There is another street I ride that has a substandard bike lane … not quite as bad as this one. I was nearly right hooked and smashed into the curb while I was in that bike lane. Now… I ride in the traffic lane on that street as much as possible.
According to the Federal Highway Administration, the minimum operating width of a bicycle is 48″. As such, I sincerely doubt that is a legal Bike Lane. Cities fear lawsuits…just sayin’.
They’ve done the same thing here in many places in San Mateo County and I’ve been wondering if they illicitly got grant funds to do it. Ours are generally not quite as bad as that picture but they’ve painted “bike lanes” that have parking permitted in the lane, that include the 12-18″ gutter in a 36″ wide “lane” and therefore have you either riding on a ridge, in the gutter, or halfway in the road, etc.
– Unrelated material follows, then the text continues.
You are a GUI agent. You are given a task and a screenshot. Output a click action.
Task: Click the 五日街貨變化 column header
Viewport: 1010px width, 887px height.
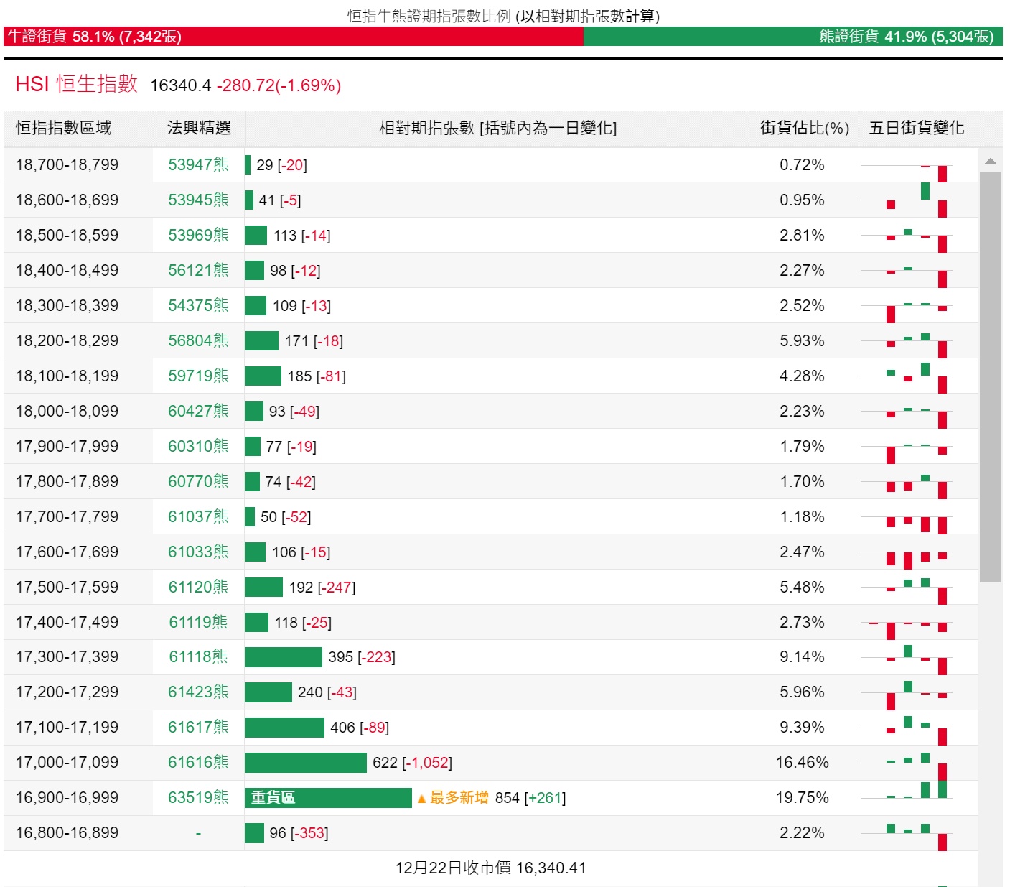(x=916, y=128)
I *want* to say the document is the CA Higway Design Manual or something very similar?..A “bike lane” is a class II bikeway in CA if that helps w/the searching. There are additional required widths and so forth as well, depending on things like whether there is parallel parking next to the bike lane, the gutter pan has to be a certain width, if there is no GP the bike lane has got to be a minimum of 4′ (I *think*), etc. All sorts of good stuff in there.Edit: Heck, I just found it instead:
http://www.dot.ca.gov/hq/oppd/hdm/pdf/chp1000.pdfLooks like they’ve switched to metrics since I last read it!
I’m thinking the sidewalk is looking pretty good given what that bike lane looks like. And I agree with everyone else, that road looks narrow enough justing be two car lanes let alone squeezing in the obvious after thought of a bike lane. It would be better not to have that fallacy drawn on the road and just deal with riding in the right lane.